Exercise instructions: Two lines in the data below mark the range: the one with "You are a computer-use agent. The image" and the one with "Given: Select the". Return both, along with every line between them, exactly.

Saved data entries:
◇ ◇ ◇

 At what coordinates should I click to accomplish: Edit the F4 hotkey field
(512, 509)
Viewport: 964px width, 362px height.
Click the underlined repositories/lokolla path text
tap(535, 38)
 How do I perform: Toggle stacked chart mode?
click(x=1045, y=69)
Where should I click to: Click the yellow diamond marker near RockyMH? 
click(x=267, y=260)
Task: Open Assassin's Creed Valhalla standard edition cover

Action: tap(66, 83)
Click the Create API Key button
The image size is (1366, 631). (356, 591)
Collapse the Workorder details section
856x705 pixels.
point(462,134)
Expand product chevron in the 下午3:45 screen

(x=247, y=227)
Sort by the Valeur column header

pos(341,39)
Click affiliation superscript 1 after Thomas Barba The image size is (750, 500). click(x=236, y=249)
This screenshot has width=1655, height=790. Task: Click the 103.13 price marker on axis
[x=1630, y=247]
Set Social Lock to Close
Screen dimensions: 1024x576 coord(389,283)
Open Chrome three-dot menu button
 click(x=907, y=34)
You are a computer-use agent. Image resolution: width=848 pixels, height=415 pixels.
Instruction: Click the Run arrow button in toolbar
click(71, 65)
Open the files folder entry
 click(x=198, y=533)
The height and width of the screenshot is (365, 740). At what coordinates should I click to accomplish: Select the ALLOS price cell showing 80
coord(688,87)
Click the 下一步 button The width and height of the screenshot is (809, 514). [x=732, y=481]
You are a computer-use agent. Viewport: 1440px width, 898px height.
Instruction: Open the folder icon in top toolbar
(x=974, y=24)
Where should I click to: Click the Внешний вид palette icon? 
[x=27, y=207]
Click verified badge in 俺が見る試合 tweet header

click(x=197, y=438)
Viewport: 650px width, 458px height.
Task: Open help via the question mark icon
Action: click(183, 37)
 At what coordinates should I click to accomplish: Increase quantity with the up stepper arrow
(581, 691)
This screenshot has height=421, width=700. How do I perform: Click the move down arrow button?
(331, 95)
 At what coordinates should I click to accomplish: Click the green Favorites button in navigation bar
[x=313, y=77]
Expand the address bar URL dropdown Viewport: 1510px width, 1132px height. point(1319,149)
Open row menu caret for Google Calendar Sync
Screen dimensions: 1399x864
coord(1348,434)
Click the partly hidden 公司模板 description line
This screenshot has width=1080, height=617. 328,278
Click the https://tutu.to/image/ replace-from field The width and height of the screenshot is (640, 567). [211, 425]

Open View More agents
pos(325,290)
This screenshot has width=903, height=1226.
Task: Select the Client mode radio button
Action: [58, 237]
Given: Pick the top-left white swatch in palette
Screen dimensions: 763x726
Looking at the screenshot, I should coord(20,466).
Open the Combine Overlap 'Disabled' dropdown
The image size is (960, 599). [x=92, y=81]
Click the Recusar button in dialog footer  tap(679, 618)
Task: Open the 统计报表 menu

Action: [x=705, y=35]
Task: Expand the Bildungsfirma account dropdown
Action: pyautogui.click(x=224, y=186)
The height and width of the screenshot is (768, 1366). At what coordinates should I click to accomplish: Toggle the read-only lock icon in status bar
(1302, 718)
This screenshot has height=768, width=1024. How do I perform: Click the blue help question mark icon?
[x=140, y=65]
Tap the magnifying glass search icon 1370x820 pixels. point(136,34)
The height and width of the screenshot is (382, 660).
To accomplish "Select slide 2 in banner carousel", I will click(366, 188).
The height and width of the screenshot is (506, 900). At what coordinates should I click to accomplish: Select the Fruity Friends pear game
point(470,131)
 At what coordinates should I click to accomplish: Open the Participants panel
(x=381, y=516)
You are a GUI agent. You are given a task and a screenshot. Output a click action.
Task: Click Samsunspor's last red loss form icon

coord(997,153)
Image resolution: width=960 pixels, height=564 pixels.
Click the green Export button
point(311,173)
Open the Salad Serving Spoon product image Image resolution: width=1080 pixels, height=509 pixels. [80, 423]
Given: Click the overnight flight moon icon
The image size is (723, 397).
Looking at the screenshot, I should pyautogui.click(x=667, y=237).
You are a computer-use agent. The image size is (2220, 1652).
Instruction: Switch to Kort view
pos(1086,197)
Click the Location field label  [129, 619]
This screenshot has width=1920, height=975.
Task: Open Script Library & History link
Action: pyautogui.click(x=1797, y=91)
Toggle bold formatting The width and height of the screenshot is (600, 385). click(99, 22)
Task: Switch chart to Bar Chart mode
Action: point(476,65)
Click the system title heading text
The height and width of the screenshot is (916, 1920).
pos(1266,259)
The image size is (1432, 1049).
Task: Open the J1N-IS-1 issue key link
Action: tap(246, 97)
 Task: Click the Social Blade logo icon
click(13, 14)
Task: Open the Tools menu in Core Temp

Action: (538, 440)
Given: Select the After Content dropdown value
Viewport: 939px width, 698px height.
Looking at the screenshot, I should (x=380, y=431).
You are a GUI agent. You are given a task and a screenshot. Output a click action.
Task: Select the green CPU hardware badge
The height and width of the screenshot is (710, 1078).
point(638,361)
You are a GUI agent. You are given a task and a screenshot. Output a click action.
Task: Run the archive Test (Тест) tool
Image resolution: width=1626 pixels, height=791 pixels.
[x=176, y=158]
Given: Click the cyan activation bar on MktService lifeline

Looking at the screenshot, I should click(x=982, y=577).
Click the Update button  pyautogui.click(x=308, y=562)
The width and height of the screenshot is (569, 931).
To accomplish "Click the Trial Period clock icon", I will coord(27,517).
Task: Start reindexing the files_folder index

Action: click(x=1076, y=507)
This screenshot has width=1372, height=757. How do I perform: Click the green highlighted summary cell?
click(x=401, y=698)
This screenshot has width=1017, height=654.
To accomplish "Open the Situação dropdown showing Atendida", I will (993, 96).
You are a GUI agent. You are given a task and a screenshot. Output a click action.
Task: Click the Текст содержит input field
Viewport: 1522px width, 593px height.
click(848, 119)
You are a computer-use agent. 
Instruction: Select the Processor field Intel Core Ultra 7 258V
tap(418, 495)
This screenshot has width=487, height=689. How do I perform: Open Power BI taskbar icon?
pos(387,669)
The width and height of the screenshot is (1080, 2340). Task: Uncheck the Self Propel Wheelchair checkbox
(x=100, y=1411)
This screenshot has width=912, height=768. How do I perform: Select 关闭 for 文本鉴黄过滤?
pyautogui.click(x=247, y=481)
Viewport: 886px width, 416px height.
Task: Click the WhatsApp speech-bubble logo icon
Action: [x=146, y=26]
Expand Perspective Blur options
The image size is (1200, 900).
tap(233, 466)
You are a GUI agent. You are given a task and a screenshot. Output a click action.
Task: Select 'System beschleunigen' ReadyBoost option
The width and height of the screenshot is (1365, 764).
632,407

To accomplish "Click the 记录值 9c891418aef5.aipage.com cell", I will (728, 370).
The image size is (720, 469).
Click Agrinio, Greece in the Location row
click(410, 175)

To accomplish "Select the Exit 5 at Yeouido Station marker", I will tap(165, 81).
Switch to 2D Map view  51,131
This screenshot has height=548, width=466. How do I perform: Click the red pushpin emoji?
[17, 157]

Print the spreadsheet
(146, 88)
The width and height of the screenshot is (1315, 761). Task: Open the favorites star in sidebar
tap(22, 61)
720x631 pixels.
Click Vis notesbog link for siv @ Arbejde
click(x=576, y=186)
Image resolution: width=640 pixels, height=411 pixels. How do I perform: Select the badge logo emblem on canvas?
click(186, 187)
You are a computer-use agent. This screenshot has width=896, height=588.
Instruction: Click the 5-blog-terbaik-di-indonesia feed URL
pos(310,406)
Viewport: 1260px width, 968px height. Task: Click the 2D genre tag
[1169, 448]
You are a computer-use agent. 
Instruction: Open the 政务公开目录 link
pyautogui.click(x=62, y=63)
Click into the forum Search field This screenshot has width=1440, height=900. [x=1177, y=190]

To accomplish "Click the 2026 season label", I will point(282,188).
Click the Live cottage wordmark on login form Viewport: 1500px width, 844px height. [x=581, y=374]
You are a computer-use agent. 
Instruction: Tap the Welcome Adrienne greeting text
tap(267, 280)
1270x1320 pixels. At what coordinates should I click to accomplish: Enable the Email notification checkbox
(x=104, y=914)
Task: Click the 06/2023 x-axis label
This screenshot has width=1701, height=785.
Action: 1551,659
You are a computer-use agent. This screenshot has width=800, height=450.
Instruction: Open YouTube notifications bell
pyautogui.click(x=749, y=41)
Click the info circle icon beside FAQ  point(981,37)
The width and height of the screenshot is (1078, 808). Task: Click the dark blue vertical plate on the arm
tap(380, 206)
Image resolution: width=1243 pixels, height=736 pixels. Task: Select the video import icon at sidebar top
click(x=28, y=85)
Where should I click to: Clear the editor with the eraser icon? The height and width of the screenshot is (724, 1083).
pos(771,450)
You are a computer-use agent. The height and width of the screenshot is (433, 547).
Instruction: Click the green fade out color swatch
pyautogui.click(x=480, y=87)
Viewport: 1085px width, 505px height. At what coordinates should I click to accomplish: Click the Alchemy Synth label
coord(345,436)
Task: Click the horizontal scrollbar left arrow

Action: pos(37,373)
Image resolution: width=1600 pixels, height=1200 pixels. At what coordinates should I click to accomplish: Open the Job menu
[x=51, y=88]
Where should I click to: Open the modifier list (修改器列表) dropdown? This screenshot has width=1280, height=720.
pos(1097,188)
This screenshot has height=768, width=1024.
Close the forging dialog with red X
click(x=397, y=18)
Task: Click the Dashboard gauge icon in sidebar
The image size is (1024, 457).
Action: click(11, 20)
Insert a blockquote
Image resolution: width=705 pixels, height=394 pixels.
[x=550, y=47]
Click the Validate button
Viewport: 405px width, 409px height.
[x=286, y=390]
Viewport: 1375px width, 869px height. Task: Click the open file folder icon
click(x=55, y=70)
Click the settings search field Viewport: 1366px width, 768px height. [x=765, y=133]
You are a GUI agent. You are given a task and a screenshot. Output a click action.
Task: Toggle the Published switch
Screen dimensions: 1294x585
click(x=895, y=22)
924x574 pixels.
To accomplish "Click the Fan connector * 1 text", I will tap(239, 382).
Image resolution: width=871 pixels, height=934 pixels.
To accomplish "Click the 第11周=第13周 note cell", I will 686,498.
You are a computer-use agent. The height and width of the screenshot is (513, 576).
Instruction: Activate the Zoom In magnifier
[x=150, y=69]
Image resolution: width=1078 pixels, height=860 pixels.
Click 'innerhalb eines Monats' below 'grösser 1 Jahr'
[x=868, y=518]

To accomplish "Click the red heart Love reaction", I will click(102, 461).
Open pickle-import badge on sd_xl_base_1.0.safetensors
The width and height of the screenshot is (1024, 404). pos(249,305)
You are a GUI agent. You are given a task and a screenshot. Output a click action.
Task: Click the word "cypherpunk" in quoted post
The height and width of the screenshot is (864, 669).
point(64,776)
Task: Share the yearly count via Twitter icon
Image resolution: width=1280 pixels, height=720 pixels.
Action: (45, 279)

◇ ◇ ◇

Exercise result:
You are a computer-use agent. The image size is (2220, 1652).
Instruction: Switch to Kort view
pos(1086,197)
Click the Location field label  [129, 619]
This screenshot has width=1920, height=975.
Task: Open Script Library & History link
Action: pyautogui.click(x=1797, y=91)
Toggle bold formatting The width and height of the screenshot is (600, 385). click(99, 22)
Task: Switch chart to Bar Chart mode
Action: point(476,65)
Click the system title heading text
The height and width of the screenshot is (916, 1920).
pos(1266,259)
The image size is (1432, 1049).
Task: Open the J1N-IS-1 issue key link
Action: tap(246, 97)
 Task: Click the Social Blade logo icon
click(13, 14)
Task: Open the Tools menu in Core Temp

Action: (538, 440)
Given: Select the After Content dropdown value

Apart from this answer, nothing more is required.